Wednesday, 06 January 2016 12:14
By Jordan Crews
The Tennessee Supreme Court ruled that a job applicant does not have a cause of action under the Tennessee Workers’ Compensation Act against a prospective employer for failure to hire if the employer’s refusal was based on the fact that the applicant had filed, or was likely to file, a workers’ compensation claim against a previous employer.
The employee worked as a housekeeping aide at a hospital. In 2010, she was hurt on the job and began receiving workers’ compensation benefits. In January 2012, the hospital entered into a contract with a company whereby the company agreed to provide housekeeping services for the hospital. As part of the contract, the company agreed to interview the hospital’s current housekeeping employees and, at the company’s discretion, hire the employees to continue in their positions.
The employee sought to return to work in the housekeeping department. The hospital, in accordance with its contract with the company, referred her to the company for employment. The company denied the employee employment because she had received workers’ compensation from the hospital, and it was afraid that hiring the employee would be “a Workers’ Comp claim waiting to happen.” The employee sued the company in a federal district court in Tennessee, alleging it violated the Tennessee Workers’ Compensation Act by failing to hire her.
The issue before the Tennessee Supreme Court
As this issue had not been addressed by the Tennessee Supreme Court, the federal district court referred the question to that court. Particularly, the district court posed the following: if a prospective employer refuses to hire a job applicant because that applicant had filed, or is likely to file, a workers’ compensation claim incurred while working for a previous employer, can that applicant maintain a cause of action under the Workers’ Compensation Act against the prospective employer for failure to hire?
At-Will Employment Doctrine and Retaliation
Tennessee follows the employment-at-will doctrine. Under this doctrine, either the employer or the employee may terminate the employment relationship with or without cause. There is, however, an exception to this doctrine: an at-will employee may not be fired for taking an action encouraged by public policy. Filing a workers’ compensation claim is considered such an action. Thus, an employer may not lawfully discharge an employee for filing a workers’ compensation claim. If it does, the employee may bring a claim for retaliatory discharge.

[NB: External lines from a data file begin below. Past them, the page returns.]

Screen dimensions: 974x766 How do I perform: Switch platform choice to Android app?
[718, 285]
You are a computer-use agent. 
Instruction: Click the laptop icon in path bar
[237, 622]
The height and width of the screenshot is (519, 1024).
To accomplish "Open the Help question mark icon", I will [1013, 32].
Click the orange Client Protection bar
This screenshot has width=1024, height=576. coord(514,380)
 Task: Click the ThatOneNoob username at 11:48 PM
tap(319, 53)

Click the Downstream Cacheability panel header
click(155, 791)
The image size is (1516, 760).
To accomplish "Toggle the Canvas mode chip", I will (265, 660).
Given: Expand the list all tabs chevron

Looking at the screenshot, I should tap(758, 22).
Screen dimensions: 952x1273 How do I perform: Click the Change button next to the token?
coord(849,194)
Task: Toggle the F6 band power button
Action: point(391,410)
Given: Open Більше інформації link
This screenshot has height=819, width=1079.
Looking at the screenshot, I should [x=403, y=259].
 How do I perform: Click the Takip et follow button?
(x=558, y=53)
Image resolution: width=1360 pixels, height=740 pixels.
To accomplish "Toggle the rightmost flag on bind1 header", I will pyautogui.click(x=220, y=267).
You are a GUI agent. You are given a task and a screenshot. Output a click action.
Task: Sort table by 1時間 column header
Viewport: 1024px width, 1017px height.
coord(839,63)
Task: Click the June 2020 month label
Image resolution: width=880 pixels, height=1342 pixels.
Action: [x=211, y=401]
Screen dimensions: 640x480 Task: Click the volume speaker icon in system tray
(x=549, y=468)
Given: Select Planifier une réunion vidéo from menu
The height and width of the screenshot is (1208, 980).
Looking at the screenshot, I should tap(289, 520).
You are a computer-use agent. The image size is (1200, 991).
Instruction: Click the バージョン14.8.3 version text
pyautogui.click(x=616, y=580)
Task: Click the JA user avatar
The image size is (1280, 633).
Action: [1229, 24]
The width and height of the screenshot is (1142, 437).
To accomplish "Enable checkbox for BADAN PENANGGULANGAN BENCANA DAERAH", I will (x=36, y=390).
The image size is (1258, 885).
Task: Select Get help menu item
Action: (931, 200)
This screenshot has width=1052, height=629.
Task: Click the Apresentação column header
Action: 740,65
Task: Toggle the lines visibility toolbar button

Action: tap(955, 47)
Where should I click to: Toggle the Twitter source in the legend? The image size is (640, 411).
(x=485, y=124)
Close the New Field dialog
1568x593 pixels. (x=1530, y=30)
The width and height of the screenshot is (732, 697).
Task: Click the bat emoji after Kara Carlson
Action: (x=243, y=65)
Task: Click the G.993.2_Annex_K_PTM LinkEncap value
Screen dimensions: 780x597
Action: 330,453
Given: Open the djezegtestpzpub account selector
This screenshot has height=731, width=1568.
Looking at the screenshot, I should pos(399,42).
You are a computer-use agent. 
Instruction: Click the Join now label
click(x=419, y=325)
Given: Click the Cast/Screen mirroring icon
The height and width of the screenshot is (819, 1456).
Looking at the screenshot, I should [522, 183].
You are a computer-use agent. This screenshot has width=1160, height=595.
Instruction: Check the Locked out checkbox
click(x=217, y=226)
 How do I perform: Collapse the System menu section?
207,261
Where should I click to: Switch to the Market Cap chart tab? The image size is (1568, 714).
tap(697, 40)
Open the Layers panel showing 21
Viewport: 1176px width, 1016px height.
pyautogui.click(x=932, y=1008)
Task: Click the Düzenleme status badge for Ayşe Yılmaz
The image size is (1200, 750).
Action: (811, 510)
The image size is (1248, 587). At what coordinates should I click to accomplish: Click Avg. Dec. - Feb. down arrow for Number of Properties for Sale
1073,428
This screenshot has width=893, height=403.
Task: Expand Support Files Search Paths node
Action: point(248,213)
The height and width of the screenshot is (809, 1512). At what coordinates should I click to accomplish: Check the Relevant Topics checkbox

With the foregoing in mind, the court had to consider whether a job applicant may bring a retaliatory failure to hire action against a prospective employer. The court first pointed to the relevant Tennessee statute, which states, “No contract or agreement, written or implied, or rule, regulation or other device, shall in any manner operate to relieve any employer . . . of any obligation created by this chapter . . . .” An employer’s decision to fire an employee for filing a workers’ compensation claim has been held to be unlawful. However, the court reasoned, that holding did not apply to the employee because the Workers’ Compensation Act only applies to employers and employees, and the employee was not an employee of the company. She was, instead, a mere applicant. As such, the company had no obligation to her under the Workers’ Compensation Act. The court concluded by holding that “a job applicant does not have a cause of action under the Tennessee Workers’ Compensation Act against a prospective employer for failure to hire if the prospective employer refused to hire the job applicant because that applicant had filed, or is likely to file, a workers’ compensation claim against a previous employer.”